Faktor keluarga sangat
berperan dalam membentuk karakter anak. Namun kematangan emosi social ini
selanjutnya sangat dipengaruhi oleh lingkungan sekolah sejak usia dini sampai
usia remaja. Bahkan menurut Daniel Goleman, banyaknya orang tua yang gagal
dalam mendidik anak-anak, kematangan, emosi social anak dapat dikoreksi dengan
memberikan latihan pendidikan karakter kepada anak-anak di sekolah terutama
sejak usia dini.
Sekolah adalah
tempat yang strategis untuk pendidikan karakter karena anak-anak dari semua
lapisan akan mengenyam pendidikan di sekolah. Selain itu anak-anak menghabiskan
sebagian besar waktunya di sekolah, sehingga apa yang didapatkannya di sekolah
akan mempengaruhi pembentukan karakternya.
Indonesia belum
mempunyai pendidikan karakter yang efektif untuk menjadikan bangsa Indonesia
yang berkarakter (tercermin dari tingkah lakunya). Padahal ada beberapa mata
pelajaran yangberisikan tentang pesan-pesan moral, misalnya pelajaran agama,
kewarganegaraan, dan pancasila. Namun proses pembelajaran yang dilakukan adalah
dengan pendekatan penghafalan (kognitif).

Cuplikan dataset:
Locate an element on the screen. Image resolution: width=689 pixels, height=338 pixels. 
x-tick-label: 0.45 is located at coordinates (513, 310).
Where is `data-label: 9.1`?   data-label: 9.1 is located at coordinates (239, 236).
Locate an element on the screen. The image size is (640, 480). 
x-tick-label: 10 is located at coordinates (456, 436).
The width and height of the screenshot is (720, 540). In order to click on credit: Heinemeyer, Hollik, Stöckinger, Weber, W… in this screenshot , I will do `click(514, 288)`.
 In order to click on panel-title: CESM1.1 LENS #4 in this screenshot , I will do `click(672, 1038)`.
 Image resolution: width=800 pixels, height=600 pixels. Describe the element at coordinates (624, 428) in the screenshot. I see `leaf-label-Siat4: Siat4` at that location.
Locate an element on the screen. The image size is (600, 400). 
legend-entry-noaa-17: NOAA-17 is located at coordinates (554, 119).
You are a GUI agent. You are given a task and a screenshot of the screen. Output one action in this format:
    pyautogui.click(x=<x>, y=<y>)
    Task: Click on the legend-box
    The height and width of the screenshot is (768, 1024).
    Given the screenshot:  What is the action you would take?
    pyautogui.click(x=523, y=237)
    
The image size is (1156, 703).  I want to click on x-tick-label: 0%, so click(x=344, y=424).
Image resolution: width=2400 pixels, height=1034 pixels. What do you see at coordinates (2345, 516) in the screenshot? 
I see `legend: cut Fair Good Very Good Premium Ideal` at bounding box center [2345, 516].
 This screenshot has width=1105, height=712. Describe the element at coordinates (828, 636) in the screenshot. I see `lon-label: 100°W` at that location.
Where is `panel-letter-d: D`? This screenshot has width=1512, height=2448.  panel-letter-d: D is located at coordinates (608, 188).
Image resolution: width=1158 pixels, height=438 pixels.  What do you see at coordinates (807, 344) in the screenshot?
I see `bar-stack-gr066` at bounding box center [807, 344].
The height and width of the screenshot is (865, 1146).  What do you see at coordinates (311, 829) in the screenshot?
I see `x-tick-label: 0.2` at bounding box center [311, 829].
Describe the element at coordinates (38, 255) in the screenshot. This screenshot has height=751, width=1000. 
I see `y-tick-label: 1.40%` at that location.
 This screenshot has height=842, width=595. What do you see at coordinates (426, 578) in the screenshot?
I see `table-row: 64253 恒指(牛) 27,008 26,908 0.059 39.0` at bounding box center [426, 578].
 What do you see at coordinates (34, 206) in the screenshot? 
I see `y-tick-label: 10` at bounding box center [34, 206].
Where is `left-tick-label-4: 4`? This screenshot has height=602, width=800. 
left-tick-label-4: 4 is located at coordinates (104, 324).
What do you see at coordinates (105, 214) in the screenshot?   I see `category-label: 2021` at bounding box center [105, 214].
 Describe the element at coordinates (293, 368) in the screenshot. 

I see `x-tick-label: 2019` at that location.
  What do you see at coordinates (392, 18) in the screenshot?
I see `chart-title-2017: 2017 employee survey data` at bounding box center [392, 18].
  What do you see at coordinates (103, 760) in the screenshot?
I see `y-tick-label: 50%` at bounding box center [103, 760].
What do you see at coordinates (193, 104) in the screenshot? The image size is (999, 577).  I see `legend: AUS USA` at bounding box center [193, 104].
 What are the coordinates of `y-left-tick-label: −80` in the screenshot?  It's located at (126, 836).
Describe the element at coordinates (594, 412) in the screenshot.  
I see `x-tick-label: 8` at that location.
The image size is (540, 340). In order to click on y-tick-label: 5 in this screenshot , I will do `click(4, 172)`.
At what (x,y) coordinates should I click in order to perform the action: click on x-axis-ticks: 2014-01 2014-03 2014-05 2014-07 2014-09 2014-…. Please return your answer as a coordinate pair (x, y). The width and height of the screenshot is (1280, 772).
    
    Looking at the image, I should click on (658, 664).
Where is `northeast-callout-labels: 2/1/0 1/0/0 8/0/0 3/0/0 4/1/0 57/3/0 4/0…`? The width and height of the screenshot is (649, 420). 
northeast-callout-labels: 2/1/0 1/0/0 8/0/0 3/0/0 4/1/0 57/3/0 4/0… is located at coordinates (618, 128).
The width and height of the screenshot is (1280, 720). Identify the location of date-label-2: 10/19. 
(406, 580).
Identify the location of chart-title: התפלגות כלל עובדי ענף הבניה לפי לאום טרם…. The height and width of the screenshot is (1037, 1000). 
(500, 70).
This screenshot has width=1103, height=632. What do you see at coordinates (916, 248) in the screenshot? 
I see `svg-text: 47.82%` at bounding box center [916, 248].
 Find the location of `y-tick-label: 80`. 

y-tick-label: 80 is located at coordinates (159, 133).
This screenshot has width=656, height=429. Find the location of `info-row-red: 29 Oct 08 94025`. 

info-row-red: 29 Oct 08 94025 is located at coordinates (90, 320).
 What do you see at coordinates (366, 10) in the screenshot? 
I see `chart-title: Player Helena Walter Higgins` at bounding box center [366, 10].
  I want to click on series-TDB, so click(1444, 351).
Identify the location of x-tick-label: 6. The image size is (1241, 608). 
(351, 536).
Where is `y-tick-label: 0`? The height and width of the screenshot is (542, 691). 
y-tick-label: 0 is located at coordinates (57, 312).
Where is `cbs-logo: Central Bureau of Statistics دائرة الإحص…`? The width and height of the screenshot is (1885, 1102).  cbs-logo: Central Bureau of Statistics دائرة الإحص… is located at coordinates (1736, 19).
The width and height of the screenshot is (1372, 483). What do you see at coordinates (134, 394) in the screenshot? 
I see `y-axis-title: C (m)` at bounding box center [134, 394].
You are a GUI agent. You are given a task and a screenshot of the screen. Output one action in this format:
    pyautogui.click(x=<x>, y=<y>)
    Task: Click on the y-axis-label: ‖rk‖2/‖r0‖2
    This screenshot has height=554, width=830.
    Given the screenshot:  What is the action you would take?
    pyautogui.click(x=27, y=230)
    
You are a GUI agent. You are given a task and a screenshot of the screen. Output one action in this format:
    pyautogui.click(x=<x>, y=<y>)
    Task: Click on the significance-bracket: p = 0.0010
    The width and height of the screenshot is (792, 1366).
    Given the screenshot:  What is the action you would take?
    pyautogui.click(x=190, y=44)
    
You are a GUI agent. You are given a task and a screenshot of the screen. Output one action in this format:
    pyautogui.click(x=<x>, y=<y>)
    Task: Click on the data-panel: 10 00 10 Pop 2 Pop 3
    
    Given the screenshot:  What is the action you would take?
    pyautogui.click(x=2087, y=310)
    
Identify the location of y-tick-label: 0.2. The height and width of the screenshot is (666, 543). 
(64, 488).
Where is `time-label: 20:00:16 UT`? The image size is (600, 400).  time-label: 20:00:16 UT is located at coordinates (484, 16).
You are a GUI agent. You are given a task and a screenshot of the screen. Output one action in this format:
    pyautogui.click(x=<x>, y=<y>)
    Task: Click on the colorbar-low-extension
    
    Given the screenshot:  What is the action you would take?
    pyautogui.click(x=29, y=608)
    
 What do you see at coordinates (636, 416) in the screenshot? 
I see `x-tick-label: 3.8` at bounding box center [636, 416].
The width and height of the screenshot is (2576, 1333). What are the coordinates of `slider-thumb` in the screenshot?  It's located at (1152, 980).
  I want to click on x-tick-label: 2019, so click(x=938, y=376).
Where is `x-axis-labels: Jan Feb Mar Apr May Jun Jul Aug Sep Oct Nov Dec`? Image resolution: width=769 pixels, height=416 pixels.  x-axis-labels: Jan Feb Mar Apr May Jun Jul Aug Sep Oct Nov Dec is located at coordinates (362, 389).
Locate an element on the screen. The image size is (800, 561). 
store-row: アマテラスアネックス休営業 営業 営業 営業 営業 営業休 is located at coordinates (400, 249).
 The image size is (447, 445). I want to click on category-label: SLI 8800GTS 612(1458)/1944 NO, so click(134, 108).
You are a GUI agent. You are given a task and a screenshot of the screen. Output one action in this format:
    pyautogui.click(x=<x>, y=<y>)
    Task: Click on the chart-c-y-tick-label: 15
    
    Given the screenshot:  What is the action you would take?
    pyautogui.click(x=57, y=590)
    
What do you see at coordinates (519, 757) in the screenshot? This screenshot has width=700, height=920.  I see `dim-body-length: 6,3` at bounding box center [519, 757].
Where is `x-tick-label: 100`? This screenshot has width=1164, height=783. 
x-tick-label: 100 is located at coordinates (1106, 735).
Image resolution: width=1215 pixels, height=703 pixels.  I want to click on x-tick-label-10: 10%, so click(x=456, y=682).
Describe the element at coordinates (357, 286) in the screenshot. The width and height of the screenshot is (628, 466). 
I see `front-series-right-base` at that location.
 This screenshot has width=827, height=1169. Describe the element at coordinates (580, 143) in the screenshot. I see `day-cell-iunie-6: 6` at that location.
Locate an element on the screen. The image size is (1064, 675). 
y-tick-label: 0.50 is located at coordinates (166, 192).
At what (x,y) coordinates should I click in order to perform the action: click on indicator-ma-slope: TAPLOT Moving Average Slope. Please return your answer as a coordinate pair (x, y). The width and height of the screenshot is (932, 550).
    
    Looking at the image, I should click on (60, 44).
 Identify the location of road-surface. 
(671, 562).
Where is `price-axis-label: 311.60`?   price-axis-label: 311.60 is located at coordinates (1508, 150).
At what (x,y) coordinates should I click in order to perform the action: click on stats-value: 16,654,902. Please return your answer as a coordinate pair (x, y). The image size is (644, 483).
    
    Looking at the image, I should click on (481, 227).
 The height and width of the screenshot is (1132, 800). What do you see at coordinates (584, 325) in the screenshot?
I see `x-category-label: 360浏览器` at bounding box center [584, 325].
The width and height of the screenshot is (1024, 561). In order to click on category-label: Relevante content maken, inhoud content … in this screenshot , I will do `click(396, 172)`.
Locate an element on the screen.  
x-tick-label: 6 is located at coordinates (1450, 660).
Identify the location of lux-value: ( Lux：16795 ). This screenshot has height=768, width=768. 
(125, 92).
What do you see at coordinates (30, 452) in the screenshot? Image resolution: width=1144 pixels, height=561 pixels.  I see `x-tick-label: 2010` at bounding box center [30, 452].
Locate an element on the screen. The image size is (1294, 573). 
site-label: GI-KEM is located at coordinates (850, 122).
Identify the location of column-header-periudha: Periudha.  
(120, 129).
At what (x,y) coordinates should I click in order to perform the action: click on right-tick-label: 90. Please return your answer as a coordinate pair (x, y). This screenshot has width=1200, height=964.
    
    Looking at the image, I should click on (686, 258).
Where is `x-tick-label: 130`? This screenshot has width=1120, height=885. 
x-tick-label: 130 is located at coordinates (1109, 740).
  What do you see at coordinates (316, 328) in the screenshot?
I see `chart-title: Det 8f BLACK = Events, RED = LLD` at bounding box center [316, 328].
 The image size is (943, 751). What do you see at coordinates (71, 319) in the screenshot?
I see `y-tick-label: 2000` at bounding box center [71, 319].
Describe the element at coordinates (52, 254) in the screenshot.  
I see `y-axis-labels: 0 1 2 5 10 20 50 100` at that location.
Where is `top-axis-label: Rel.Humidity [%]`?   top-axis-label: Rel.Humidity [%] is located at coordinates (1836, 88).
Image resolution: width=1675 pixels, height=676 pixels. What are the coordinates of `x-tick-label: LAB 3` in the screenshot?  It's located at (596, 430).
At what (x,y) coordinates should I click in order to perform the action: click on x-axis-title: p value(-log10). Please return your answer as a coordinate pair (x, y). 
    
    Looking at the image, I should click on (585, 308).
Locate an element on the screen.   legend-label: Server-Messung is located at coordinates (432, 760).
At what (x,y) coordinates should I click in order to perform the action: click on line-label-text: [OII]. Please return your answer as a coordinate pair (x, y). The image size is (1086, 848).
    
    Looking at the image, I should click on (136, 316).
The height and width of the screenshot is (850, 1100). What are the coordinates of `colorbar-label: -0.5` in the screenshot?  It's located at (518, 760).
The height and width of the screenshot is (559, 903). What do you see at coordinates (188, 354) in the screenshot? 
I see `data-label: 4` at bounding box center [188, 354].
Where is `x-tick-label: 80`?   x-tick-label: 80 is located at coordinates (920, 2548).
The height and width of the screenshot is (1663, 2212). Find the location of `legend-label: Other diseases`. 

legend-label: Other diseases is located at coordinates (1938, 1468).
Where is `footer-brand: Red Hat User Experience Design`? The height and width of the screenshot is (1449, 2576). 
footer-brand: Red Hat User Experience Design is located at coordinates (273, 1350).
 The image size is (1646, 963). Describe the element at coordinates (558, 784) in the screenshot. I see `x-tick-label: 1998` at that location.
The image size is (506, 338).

Tentang tugas ini>
Jelaskan dalam satu sampai tiga kalimat alasan teks tentang pendidikan karakter menyebut sekolah sebagai tempat yang strategis untuk pendidikan karakter.

Jawaban latihan ini>
Sekolah disebut strategis karena anak-anak dari semua lapisan mengenyam pendidikan di sekolah. Selain itu, anak-anak menghabiskan sebagian besar waktunya di sekolah. Karena itu, apa yang mereka dapatkan di sana akan memengaruhi pembentukan karakter mereka.